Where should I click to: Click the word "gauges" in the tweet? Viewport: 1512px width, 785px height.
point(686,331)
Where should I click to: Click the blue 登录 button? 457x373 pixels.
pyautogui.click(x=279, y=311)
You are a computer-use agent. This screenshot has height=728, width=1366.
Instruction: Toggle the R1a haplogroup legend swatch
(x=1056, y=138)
● ● ● ●
## About this exercise
Lines are to be repeated exactly from the one that contains "You are a computer-use" through the last line of the listing, with both ends kept and no others added.

## Exercise solution
You are a computer-use agent. This screenshot has height=728, width=1366.
Instruction: Toggle the R1a haplogroup legend swatch
(x=1056, y=138)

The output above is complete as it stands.